### Source records ###
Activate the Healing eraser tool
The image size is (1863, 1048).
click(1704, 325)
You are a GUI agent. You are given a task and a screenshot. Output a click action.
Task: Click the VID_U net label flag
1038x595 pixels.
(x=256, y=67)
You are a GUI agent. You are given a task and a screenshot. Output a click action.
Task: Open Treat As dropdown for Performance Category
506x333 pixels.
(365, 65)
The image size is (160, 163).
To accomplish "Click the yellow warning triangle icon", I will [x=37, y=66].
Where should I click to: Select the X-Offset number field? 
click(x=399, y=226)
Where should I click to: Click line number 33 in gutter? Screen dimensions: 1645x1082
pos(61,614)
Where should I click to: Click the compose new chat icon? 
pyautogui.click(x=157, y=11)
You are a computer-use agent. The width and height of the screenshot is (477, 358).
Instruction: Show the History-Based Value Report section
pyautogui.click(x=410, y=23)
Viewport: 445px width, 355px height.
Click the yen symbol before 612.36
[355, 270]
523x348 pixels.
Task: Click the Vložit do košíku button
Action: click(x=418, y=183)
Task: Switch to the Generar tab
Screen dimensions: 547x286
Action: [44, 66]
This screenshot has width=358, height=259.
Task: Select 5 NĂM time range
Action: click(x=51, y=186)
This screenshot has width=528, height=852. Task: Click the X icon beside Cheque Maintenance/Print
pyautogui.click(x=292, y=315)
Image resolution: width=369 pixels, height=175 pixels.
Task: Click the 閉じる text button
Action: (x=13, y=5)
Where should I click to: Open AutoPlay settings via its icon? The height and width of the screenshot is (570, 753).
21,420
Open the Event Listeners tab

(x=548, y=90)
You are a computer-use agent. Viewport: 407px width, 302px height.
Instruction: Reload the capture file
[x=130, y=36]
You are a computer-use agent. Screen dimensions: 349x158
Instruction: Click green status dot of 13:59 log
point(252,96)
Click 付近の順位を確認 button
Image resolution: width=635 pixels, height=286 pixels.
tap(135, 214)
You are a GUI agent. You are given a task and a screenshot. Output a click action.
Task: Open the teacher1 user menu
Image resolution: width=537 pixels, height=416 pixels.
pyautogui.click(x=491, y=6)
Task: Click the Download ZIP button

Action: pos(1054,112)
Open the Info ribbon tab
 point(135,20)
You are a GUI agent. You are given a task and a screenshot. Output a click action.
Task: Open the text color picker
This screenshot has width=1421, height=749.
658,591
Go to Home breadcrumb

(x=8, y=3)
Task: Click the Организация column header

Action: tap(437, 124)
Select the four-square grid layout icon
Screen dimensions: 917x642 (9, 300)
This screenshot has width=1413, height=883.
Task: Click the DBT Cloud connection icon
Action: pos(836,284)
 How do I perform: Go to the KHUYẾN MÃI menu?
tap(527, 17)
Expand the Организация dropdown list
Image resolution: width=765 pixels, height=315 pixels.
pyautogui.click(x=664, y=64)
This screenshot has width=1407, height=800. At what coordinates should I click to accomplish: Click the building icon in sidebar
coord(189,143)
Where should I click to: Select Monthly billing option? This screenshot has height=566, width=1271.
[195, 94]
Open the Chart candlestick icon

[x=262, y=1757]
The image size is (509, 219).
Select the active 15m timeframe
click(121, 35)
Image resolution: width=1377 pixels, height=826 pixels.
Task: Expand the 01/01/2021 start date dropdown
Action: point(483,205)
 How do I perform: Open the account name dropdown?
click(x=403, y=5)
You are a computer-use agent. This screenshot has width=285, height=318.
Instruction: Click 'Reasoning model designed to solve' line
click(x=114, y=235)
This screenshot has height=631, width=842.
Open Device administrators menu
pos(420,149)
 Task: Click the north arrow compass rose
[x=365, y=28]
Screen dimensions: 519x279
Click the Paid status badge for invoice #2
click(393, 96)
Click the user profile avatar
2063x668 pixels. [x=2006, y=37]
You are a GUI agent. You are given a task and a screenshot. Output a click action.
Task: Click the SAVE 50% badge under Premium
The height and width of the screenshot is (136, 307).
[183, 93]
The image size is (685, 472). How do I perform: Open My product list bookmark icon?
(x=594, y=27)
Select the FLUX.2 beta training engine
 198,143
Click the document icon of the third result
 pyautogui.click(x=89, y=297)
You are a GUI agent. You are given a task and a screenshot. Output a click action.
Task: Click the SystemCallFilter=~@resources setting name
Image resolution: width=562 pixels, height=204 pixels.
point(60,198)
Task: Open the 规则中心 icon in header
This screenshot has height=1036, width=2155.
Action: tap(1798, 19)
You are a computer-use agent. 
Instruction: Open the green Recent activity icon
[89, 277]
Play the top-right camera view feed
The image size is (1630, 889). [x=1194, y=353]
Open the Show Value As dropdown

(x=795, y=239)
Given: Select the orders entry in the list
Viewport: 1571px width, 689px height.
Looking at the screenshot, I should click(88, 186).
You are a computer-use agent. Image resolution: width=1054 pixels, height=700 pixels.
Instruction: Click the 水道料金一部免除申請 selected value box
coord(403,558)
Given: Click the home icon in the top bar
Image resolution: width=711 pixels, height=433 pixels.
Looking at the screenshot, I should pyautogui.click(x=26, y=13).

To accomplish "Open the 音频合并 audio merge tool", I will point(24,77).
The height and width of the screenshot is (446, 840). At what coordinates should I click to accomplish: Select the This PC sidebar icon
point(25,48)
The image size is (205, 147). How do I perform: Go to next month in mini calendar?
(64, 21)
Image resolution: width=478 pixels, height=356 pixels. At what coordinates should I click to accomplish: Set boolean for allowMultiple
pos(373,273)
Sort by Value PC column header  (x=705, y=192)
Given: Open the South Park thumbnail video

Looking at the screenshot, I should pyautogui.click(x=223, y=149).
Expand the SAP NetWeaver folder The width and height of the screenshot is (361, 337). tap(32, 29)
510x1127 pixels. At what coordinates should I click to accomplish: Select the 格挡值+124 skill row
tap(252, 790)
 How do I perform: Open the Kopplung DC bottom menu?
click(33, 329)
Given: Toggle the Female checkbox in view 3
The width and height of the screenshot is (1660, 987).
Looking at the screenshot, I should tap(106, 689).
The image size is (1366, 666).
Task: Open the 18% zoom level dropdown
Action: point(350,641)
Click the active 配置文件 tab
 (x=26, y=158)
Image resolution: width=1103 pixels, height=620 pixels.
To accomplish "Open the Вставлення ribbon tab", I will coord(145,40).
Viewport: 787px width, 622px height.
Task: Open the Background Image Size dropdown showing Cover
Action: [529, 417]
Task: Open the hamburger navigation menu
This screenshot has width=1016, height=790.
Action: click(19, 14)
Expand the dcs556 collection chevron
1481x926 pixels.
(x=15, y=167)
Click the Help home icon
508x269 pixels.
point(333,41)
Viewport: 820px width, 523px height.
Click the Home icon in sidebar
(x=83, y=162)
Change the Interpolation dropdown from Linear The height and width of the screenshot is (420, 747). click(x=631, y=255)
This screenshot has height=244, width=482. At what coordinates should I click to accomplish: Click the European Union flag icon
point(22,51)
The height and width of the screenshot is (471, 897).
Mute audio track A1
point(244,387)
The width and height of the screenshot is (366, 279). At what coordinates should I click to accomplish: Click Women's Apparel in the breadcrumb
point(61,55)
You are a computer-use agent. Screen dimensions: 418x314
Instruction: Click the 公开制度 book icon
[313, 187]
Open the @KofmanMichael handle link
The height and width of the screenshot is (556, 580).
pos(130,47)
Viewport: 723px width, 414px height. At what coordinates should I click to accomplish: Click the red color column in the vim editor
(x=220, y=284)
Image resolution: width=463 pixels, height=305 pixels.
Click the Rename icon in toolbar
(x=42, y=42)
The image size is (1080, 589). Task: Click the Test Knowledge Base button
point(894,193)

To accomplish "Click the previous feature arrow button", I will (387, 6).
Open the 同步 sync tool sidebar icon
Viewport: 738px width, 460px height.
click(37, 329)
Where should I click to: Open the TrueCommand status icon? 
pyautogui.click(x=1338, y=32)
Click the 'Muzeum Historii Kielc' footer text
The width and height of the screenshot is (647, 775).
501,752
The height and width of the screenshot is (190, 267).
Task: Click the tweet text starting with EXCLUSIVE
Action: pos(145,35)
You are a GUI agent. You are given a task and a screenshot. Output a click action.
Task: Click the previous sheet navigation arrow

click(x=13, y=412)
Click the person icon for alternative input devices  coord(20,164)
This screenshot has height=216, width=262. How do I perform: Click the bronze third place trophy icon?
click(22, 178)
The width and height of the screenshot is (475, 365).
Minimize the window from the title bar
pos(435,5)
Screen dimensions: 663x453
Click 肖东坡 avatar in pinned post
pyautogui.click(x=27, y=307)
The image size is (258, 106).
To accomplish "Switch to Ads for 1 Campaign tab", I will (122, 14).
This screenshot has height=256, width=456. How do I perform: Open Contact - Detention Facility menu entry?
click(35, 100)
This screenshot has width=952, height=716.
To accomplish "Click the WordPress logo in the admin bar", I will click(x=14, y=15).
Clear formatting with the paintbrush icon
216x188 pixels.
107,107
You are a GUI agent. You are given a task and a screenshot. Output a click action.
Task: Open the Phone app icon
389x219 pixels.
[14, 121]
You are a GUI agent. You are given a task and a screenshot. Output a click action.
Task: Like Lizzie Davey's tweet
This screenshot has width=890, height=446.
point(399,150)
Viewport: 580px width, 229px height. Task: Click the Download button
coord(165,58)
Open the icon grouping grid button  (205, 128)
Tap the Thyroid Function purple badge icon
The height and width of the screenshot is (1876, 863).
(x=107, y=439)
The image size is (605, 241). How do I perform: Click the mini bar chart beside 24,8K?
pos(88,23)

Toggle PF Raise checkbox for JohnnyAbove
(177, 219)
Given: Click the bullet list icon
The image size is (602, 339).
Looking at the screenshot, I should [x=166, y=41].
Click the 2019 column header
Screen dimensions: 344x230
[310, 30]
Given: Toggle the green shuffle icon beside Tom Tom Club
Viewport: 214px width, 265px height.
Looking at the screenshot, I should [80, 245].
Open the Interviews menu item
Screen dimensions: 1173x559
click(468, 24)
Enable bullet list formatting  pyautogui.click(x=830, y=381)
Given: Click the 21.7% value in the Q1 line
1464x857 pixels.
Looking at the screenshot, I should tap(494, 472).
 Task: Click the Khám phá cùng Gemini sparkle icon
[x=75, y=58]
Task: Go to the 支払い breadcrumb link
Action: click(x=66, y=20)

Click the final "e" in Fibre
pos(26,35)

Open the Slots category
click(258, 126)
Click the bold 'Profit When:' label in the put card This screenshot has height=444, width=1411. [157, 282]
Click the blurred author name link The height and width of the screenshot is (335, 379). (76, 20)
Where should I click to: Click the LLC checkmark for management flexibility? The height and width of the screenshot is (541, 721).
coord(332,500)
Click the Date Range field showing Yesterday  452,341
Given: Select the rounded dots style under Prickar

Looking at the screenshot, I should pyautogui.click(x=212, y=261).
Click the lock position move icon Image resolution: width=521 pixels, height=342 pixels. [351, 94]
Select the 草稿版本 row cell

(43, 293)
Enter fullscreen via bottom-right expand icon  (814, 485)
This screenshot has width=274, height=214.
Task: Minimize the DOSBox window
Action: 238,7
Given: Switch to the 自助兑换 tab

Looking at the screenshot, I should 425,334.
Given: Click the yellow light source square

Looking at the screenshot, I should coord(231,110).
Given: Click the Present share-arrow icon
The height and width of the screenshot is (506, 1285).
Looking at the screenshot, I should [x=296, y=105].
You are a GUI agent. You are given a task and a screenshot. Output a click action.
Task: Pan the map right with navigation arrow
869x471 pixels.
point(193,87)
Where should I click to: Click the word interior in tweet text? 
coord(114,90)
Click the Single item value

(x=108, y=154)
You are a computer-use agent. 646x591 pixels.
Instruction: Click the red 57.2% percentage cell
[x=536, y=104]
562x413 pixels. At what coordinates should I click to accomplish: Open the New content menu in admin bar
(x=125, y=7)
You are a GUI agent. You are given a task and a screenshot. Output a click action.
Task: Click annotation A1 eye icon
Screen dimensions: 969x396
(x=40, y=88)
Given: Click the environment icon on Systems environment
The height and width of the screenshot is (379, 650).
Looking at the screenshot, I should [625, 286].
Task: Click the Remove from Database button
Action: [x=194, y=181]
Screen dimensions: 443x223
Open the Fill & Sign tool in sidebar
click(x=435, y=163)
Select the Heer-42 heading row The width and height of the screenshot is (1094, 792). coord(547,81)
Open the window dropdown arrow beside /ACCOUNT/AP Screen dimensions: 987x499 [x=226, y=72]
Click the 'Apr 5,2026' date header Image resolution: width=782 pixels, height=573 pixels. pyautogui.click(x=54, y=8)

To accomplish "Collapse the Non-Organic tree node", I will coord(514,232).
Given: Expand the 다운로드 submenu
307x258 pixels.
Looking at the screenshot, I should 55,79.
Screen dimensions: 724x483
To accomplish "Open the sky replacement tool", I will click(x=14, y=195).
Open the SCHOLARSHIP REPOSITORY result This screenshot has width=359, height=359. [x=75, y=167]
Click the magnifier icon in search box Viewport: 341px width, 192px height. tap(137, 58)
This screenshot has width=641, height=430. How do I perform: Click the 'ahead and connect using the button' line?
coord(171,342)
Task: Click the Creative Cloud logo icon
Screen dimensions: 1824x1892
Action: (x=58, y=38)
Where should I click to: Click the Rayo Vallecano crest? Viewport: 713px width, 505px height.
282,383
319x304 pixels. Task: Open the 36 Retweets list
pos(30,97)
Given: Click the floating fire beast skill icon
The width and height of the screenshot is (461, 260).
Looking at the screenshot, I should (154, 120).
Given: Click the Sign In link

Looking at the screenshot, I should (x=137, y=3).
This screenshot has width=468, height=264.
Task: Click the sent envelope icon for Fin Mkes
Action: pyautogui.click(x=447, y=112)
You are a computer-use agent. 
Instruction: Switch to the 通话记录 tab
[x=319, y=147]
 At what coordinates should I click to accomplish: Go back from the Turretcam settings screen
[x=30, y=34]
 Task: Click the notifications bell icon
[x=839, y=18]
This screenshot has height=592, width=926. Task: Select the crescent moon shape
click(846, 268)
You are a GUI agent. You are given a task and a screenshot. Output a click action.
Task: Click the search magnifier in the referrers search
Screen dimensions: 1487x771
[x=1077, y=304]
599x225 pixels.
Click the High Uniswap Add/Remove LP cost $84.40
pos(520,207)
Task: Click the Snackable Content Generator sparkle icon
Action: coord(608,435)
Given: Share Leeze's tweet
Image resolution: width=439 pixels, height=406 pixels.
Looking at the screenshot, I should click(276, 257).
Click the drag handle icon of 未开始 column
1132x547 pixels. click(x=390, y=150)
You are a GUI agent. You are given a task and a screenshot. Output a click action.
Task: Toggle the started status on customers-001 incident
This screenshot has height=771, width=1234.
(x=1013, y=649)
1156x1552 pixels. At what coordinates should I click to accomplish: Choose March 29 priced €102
###
→ **Problem details**
Rewrite the listing from its first line through the line containing "Action: click(x=418, y=183)", changing every "screenshot" to "screen capture" and leaving everything else as it is.

→ **Exercise output**
Activate the Healing eraser tool
The image size is (1863, 1048).
click(1704, 325)
You are a GUI agent. You are given a task and a screen capture. Output a click action.
Task: Click the VID_U net label flag
1038x595 pixels.
(x=256, y=67)
You are a GUI agent. You are given a task and a screen capture. Output a click action.
Task: Open Treat As dropdown for Performance Category
506x333 pixels.
(365, 65)
The image size is (160, 163).
To accomplish "Click the yellow warning triangle icon", I will [x=37, y=66].
Where should I click to: Select the X-Offset number field? 
click(x=399, y=226)
Where should I click to: Click line number 33 in gutter? Screen dimensions: 1645x1082
pos(61,614)
Where should I click to: Click the compose new chat icon? 
pyautogui.click(x=157, y=11)
You are a computer-use agent. The width and height of the screen capture is (477, 358).
Instruction: Show the History-Based Value Report section
pyautogui.click(x=410, y=23)
Viewport: 445px width, 355px height.
Click the yen symbol before 612.36
[355, 270]
523x348 pixels.
Task: Click the Vložit do košíku button
Action: click(x=418, y=183)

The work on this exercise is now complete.